Mrs. Varjensky slurped her tea. “Now. Husband. That bigger problem.” A bigger problem than wielding a butcher’s knife? “Why you no with him?”

Svetlana stared down into her brew. Maybe if she stared hard enough an easy answer would bubble to the surface. “I . . . He has official medical business to see to.”

“No care. Why you no go with him? Husband wife together. Always.”

“It’s not always possible to be together. Sometimes circumstances force you apart. Circumstances you didn’t expect, and once they’ve come you have no idea how to recover what was lost.”

“Nothing lost to those wishing in finding it.”

“It’s not that I do not wish to find it. Rather, I do not know if I can.” Perhaps it was the warmth of the fire, or the smell of baking bread. Perhaps it was the comfort of the Russian tea, or the old woman’s kind voice, but Svetlana could no longer suppress the well of hurt in her heart. A tear slipped down her cheek. “He lied to me, babushka.”

“How?”

“Something happened to him that he decided I was better off not knowing. I only discovered the truth by accident. He claims he was going to tell me before and that he only sought to protect me. He wanted to try to right the wrong first. The trust between us has been broken by his betrayal.”

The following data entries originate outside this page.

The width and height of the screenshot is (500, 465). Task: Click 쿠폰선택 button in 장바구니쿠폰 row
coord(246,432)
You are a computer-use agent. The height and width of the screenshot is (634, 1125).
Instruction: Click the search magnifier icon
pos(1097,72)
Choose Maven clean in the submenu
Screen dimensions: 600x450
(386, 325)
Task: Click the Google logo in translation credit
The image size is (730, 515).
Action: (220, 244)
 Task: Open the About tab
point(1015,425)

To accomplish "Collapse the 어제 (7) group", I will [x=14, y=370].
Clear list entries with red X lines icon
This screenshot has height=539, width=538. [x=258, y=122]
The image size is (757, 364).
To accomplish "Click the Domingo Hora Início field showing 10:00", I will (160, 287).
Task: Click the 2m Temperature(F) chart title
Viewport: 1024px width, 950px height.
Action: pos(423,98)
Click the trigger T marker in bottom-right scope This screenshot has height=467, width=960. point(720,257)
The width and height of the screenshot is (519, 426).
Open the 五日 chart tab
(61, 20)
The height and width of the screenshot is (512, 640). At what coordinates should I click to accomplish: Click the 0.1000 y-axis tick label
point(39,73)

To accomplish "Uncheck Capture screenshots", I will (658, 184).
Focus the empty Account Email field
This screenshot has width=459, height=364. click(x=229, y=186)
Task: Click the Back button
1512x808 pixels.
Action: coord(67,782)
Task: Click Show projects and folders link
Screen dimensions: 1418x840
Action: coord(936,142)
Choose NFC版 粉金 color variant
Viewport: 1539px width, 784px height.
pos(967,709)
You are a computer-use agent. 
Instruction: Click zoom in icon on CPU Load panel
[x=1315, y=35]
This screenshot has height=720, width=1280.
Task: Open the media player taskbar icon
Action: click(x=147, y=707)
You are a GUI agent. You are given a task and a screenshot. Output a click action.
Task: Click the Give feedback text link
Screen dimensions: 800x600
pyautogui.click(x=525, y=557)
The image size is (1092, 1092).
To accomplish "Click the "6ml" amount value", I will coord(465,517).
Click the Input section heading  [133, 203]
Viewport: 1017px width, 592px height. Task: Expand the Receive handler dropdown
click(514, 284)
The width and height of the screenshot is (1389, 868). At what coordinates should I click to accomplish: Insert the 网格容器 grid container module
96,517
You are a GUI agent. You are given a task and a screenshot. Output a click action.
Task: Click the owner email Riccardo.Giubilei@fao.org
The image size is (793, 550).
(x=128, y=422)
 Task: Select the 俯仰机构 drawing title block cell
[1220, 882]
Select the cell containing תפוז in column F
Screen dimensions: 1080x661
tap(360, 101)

Mrs. Varjensky let out a long cackle until tears wedged into the creases on her face. An unexpected response for the second time that evening. Were the midnight kitchen vapors upsetting her mental faculties? She swiped at the tears with the edge of her shawl. Wynn’s matryoshka doll brooch was pinned above her heart. “Pride is stubbornness of youth.”

“Trust is paramount in a relationship.”

“So forgiveness.” Pushing her cup aside, she laid a wrinkled hand over Svetlana’s. It was worn with blue veins crisscrossing the tissue-thin skin, yet it pulsed with warmth. “Why he lie? Protect you. This come from love. Men none smart in proving love, but love all same.”

“He should have told me his troubles from the beginning. I could have helped him. Supported him so that he wouldn’t be forced to carry the burden alone.” More tears came. “I’ve never been one for trusting. Trusting involves relying on others, and more times than not they prove unequal to the task. Then Wynn came along. He softens me in ways I never believed existed. Until him, I was buried under the misunderstanding that I am difficult to love, but he’s made it appear effortless. I can simply be with him.”

“One time he let down, you cut him out.” Mrs. Varjensky made a ratcheting sound like ice breaking. “You have mistake. He have mistake. All us make mistake. Holding on to mistake is pride. Pride enemy to love.”

Love. A four-letter notion allotted to poetry and music, yet its substance poured through the very threads of human existence. The poets dreamed of it, the scholars philosophized on its merits, the operas sang of it, and kingdoms rose and fell for it. She didn’t want it to be a concept touted onstage for the amusement of audiences; she wanted it to reside within her. Within Wynn. Perhaps these threads were divided among lovers so that when they met the cords might become whole. If she were to look inside herself, would she find the cord whole? Yes, she believed she would. But she might also find it dangerously close to unraveling.

“Him you love?”

The truth refused denial under the old woman’s probing gaze. Svetlana nodded, gaining strength with the small admission. “Yes.”

“He love you?”

“He’s told me so.” From the very beginning of their marriage he’d told her how much he cared for her. He’d given her honesty when she craved it yet was too scared to accept it.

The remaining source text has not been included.